### PROBLEM
The required answer is the count of lines in the records that contain "field", with no other text.

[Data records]

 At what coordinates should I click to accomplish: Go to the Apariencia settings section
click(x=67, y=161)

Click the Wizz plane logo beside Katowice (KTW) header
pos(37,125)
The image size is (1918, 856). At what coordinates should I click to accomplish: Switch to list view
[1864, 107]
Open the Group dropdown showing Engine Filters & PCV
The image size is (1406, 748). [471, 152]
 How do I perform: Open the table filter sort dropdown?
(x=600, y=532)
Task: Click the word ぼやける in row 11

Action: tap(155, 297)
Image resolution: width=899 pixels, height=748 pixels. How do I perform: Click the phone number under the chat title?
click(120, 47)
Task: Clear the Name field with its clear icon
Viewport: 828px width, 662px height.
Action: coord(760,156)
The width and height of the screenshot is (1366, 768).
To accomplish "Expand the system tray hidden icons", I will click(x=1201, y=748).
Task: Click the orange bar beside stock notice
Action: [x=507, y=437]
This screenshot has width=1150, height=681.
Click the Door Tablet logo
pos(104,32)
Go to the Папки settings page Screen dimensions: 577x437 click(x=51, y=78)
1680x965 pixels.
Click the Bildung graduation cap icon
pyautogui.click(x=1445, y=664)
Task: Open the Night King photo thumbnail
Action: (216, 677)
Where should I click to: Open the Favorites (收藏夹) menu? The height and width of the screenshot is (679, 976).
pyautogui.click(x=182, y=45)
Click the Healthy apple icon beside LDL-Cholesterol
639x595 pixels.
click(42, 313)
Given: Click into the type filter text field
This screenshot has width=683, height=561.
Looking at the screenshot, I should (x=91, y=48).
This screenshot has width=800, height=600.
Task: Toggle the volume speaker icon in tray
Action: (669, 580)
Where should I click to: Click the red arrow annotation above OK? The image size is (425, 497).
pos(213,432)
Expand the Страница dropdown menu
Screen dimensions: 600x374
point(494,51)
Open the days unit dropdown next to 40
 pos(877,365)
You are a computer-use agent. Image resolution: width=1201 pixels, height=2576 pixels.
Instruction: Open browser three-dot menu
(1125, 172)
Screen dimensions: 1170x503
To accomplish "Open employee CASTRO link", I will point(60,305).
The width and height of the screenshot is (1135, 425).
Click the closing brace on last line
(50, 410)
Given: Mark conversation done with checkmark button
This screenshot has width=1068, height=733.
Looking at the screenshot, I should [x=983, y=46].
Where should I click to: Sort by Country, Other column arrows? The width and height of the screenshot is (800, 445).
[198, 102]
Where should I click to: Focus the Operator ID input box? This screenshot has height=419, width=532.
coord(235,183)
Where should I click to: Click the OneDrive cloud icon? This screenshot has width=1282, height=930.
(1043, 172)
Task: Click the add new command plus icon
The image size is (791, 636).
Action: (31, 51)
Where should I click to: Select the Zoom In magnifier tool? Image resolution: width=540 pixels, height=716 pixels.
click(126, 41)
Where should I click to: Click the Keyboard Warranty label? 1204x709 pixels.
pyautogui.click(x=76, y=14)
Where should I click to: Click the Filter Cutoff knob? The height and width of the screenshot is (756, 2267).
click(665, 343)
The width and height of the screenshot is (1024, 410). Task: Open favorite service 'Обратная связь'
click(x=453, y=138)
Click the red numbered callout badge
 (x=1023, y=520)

### SOLUTION FOR THIS TASK
2